Laura focused her attention on Tina Sawyer, the sharp brunette that she’d hired eight months ago as the hotel’s director of marketing. The other woman had been doing a fabulous job, which was evident from her report to the department heads at the hotel’s weekly meeting.
“Our holiday campaign blitz is already under way and the print ads are scheduled to start running on the first of November,” Tina continued.
Try as she might, Laura found herself only half listening to Tina’s report, her thoughts once again drifting to Josh. Despite a restless night in which she’d warned herself repeatedly not to read anything into that wild kiss that the two of them had shared, Laura hadn’t been able to get him out of her mind.
“I want to see you again. It’s personal.”
A burst of longing arrowed through her as she recalled the husky tone of his voice, the hot gleam in his eyes. He’d looked at her as though he’d wanted to swallow her whole. Biting down on her lower lip, Laura acknowledged if only to herself that for one crazy moment last night she had wanted him. And what did that say about her? While she would like to believe it was the loneliness she’d felt these past months that had caused her to react so out of the norm, deep down inside she wasn’t at all sure. She could imagine what her mother would have to say on the subject—no doubt something romantic about fate or destiny, Laura thought absently. A sharp pang hit her as reality came crashing back. She’d never know what her mother would have thought of Josh because her mother was dead. The jarring reminder sobered her. As Nick came to his feet, she realized she’d been in la-la land over Josh for most of the meeting. Silently, Laura promised herself to make up for the lapse in attention once Josh was gone.
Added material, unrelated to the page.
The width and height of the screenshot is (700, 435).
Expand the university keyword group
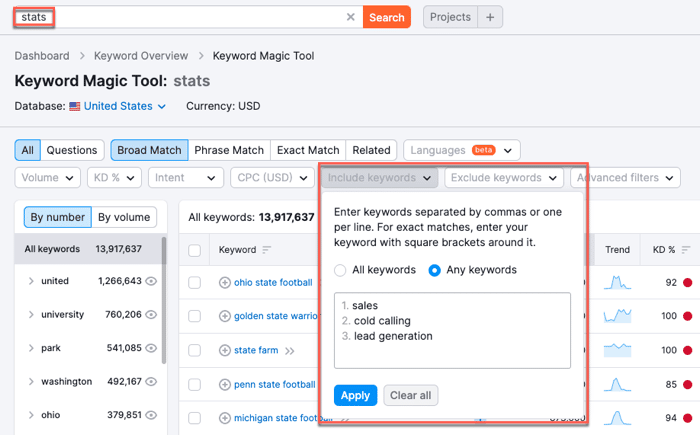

“I think that about covers it for this morning, ladies and gentlemen. Thank you,” Nick said from his position at the head of the conference room table. “Have a super day, and as always, if you have any problems, you know where my office is.”
Amid the scrape of chairs and buzz of conversation, Laura stood and turned toward Tina, who was busy filing her notes away in a folder. “That was a good report, Tina. Very concise and informative. You’re doing a great job.”
“Thanks,” the other woman said, a mile-wide smile on her face. “I just hope Mr. Baldwin is pleased.”
“Mr. Baldwin is very pleased,” Nick said as he joined them.